On October 24, 2017, about 1540 central daylight time, a Bell 206B helicopter, N60EA, sustained substantial damage during a forced landing after a total loss of engine power while on approach to a private landing zone near Groom, Texas. The pilot was not injured. The helicopter was owned by the Plains Aerial Leasing, Inc. and operated by the pilot as a 14 Code of Federal Regulation Part 137 agricultural aerial application flight. Visual meteorological conditions existed near the accident site at the time of the flight, and a flight plan had not been filed.

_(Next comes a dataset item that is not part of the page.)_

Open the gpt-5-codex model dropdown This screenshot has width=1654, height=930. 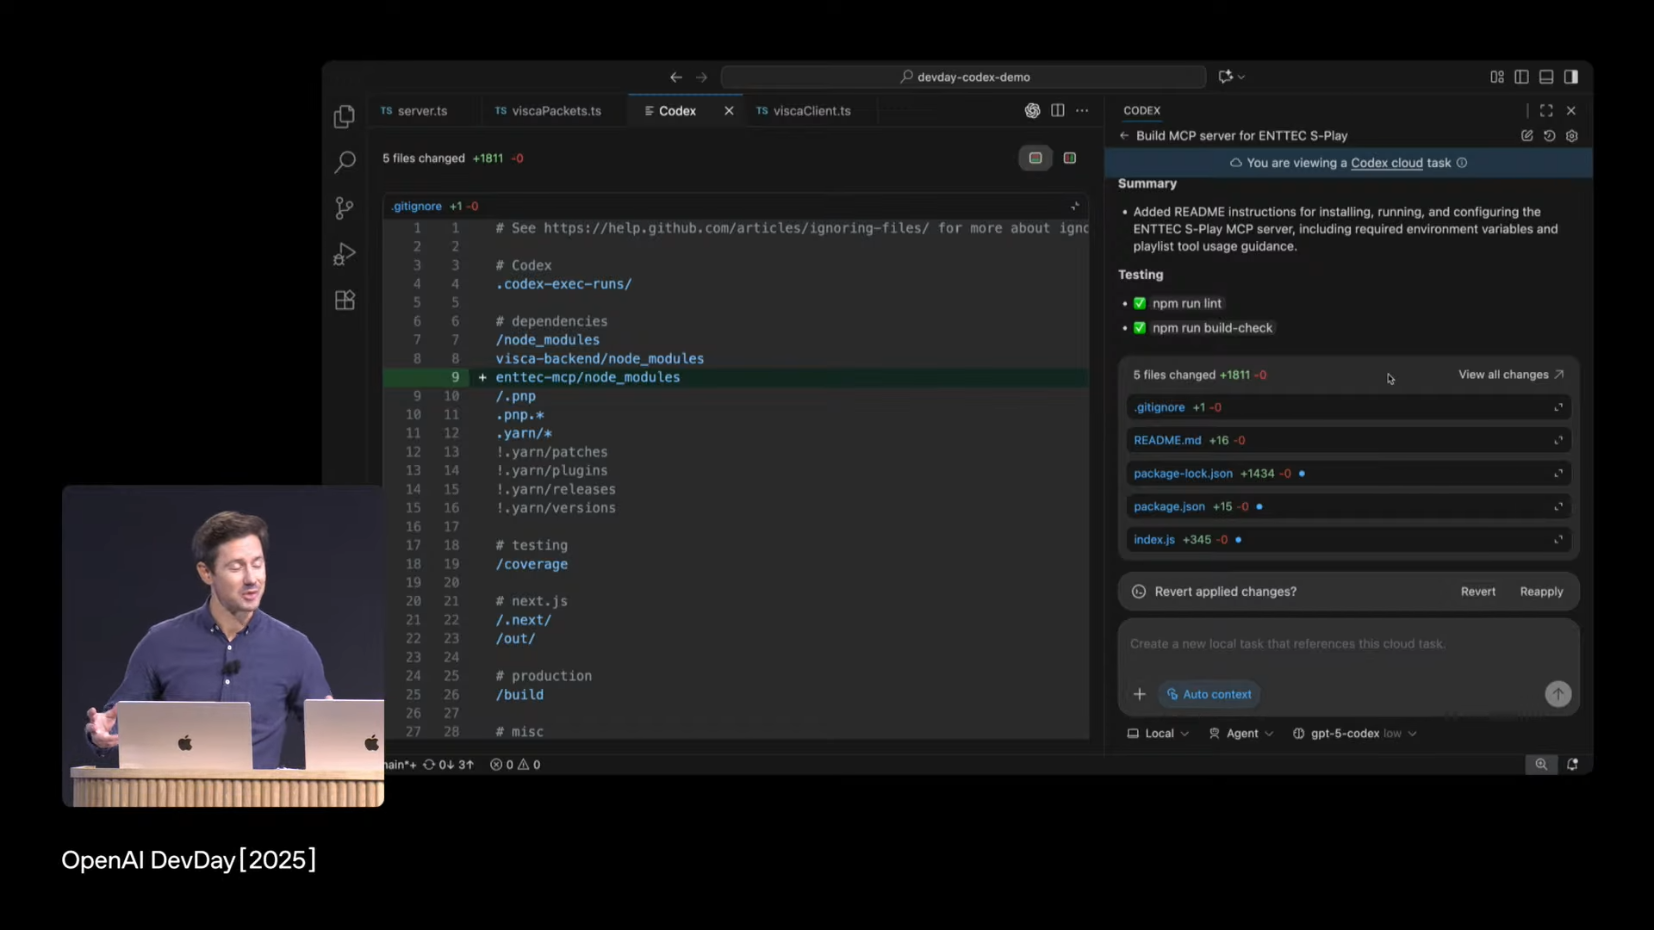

The flight departed about 1510 on a local aerial application flight.
At 1530, the surface weather observation at the Perry Lefors Field Airport (PPA), Pampa, Texas, located about 25 miles to the northeast of the accident site, was; wind 340 degrees at 18 kts, gusting to 27 kts; visibility 10 miles; skies clear; temperature 18 degrees C; dew point -7 degrees C; altimeter 30.40 inches of mercury.